Knesset Science and Technology Committee insists that Israel is not spending enough on basic research.

zevulun orlev 298 88 aj (photo credit: Ariel Jerozolimski [file])
zevulun orlev 298 88 aj
(photo credit: Ariel Jerozolimski [file])
Everyone who spoke at Tuesday's special session of the Knesset Science and Technology Committee set to mark National Science Day - held every year since 2000 on March 14, Albert Einstein's birthday - insisted that Israel was not spending enough on basic research. The event was attended by only four MKs, but more than two dozen soldiers in the Talpiot program for science students, along with pupils at the ORT high school, were in attendance. The event, led by committee chairman MK Zevulun Orlev, also marked the death 10 months ago of leading physicist, former science minister and Israel Space Agency chairman professor Yuval Ne'eman, whose family was in attendance.
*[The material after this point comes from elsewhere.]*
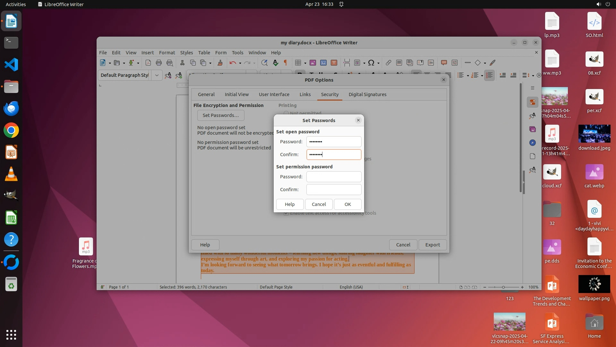Switch to the Digital Signatures tab
616x347 pixels.
(x=367, y=94)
Orlev said it was unfortunate that there is still no science minister, but that he hoped the man nominated, Ghaleb Majadle, would be approved as minister in another week. Science and Technology Ministry Director-General Eitan Broshi noted that the Nobel Prizes that Israeli scientists have received are based on achievements from a generation ago. He worried that cutbacks in university and research funding will make future Israeli Nobel laureates few and far between. He called on the government to establish a special team to reduce the brain drain caused by Israeli researchers going abroad and to increase the amount of money devoted to research. "It is shameful that the Science and Technology Ministry, which has had a score of ministers since it was founded 30 years ago, is not one of the government's strongest ministries," said Professor Emanuel Trachtenberg, head of the National Economic Council in the Prime Minister's Office. MK Arye Eldad added that too little is being done to promote the genius of young Israelis in basic science. "Without more money, it will all be just nice talk." Professor Yisrael Aumann, who was awarded the Nobel Prize in Economics in 2005, said there is no difference between basic and applied science. "Some argue that we excel in astroscience, but it has no application, and that we should put more effort into nanoscience." Aumann recalled that his grandson, who is in medical school, called and asked for information about the mathematical concept of linkage theory. "I learned this 50 years ago, and didn't understand why he needed it for medical school. He said it would help him understand the behavior of DNA." Who would have thought, Aumann said, that such esoteric knowledge would eventually become practical?